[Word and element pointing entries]

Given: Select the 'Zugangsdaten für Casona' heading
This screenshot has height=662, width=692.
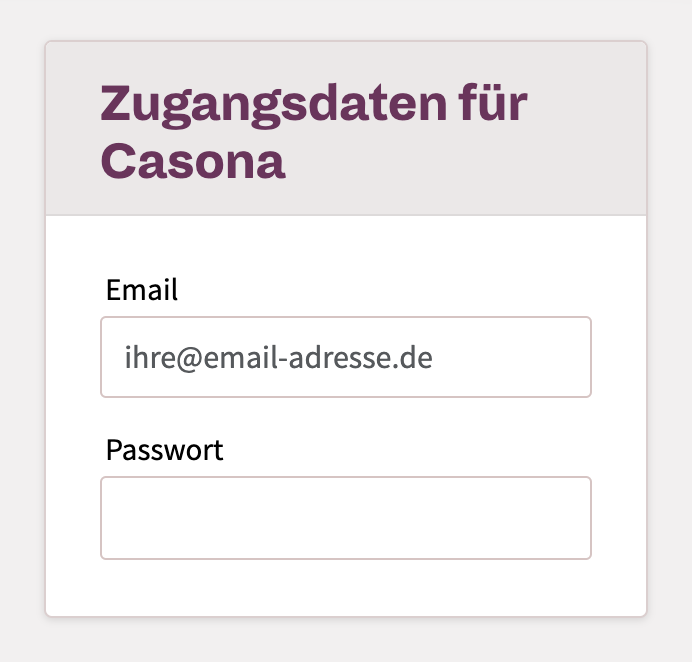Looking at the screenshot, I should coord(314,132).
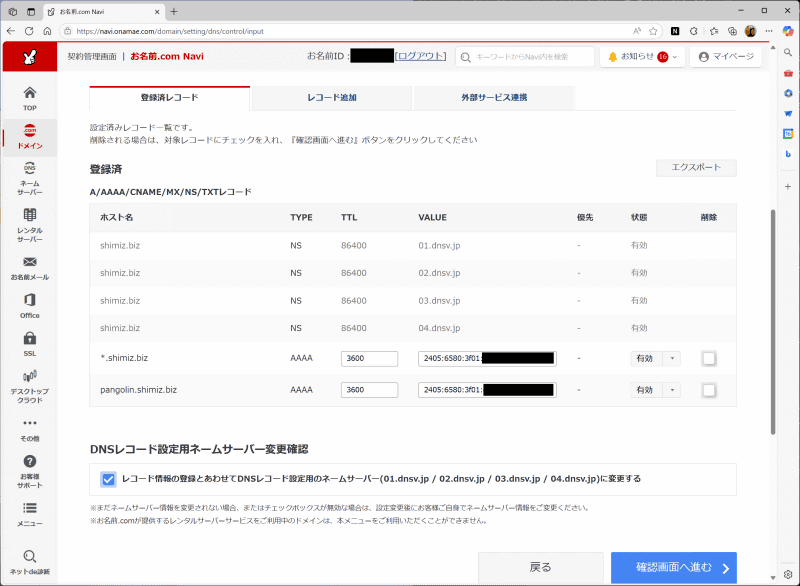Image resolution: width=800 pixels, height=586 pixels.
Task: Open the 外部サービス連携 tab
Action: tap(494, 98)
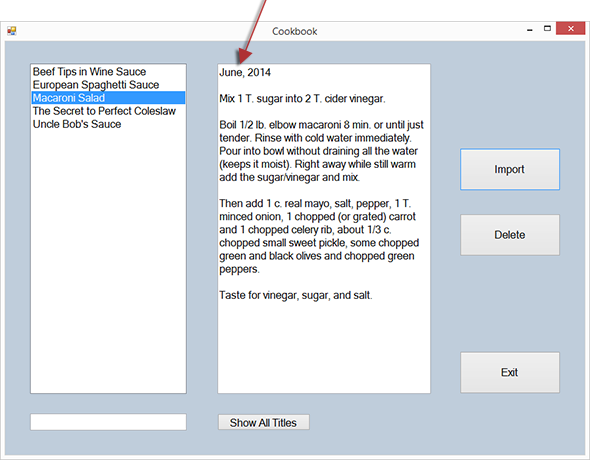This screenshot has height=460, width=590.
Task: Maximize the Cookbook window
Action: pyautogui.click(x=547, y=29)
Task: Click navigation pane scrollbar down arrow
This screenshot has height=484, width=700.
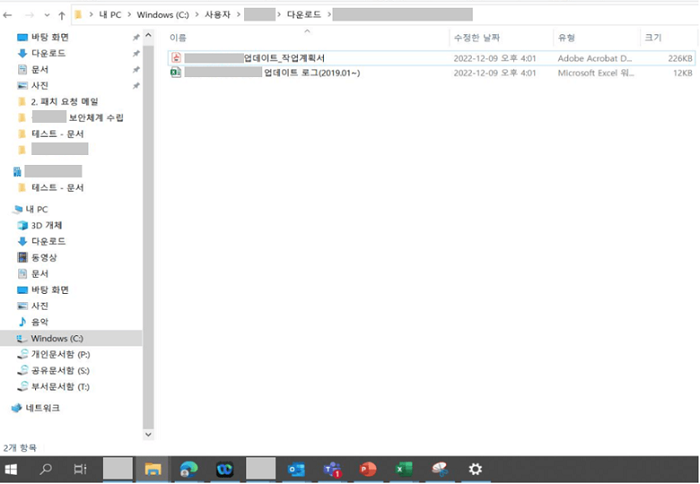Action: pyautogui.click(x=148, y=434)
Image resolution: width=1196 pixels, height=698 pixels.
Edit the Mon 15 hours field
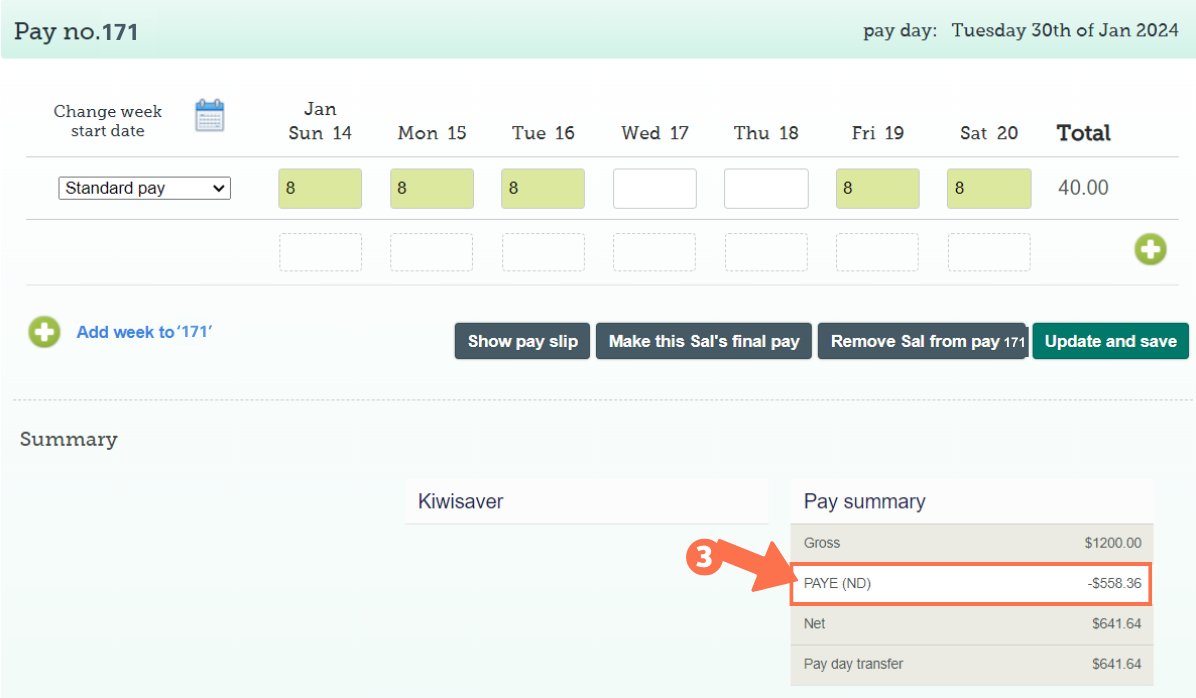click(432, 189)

* * *

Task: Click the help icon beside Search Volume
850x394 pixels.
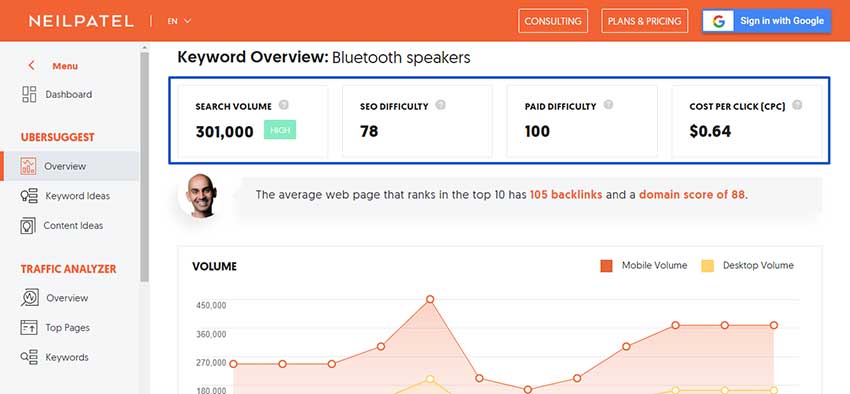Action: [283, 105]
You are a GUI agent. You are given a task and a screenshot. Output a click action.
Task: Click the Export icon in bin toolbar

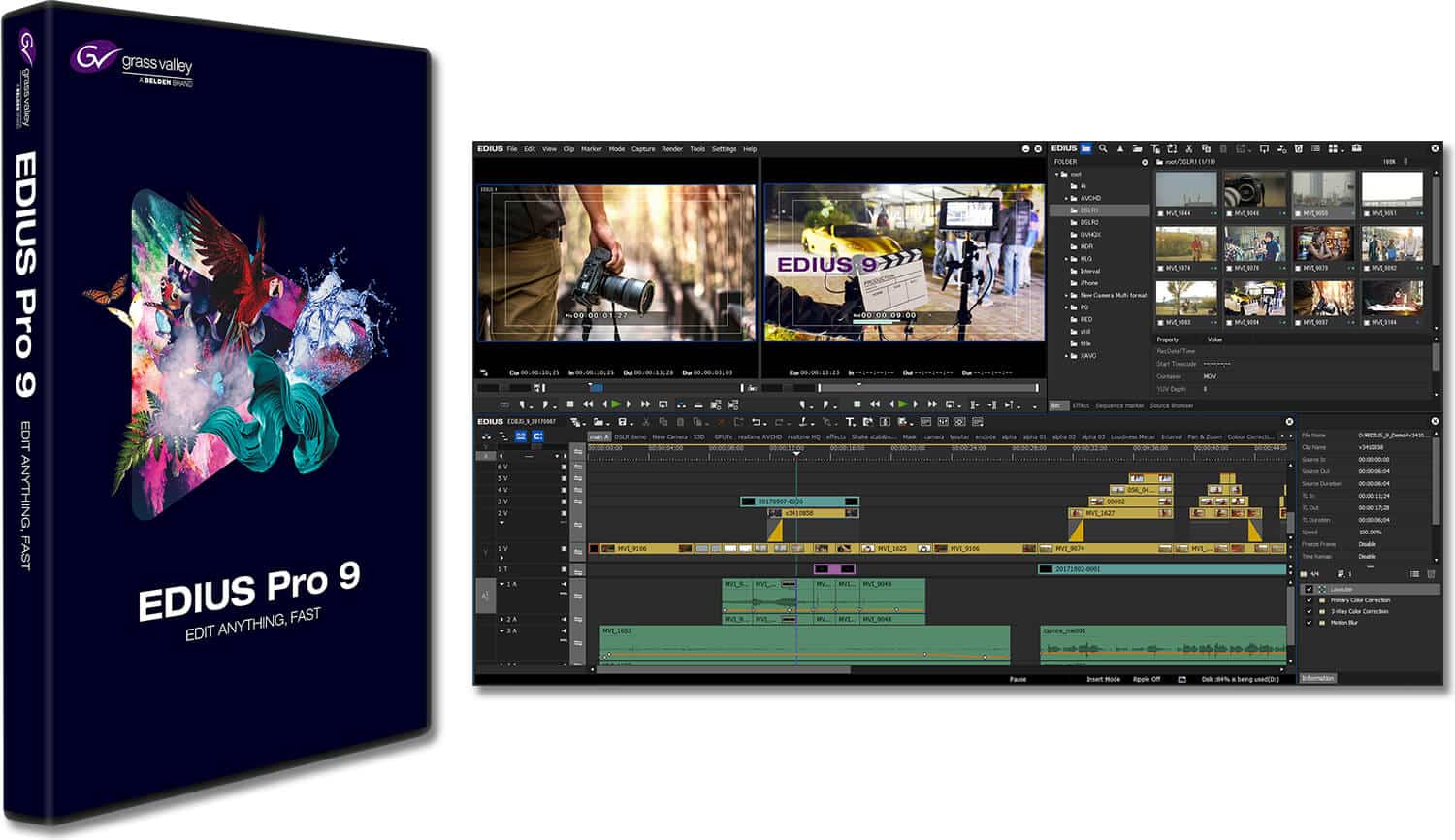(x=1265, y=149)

#### What needs to be done
Rewrite the lines from the one containing "Image resolution: width=1196" through the one containing "click(432, 189)", including their requests, adding 150 to each coordinate in the answers and leaving out the pictures.

#### Problem solution
Image resolution: width=1196 pixels, height=698 pixels.
Edit the Mon 15 hours field
click(582, 339)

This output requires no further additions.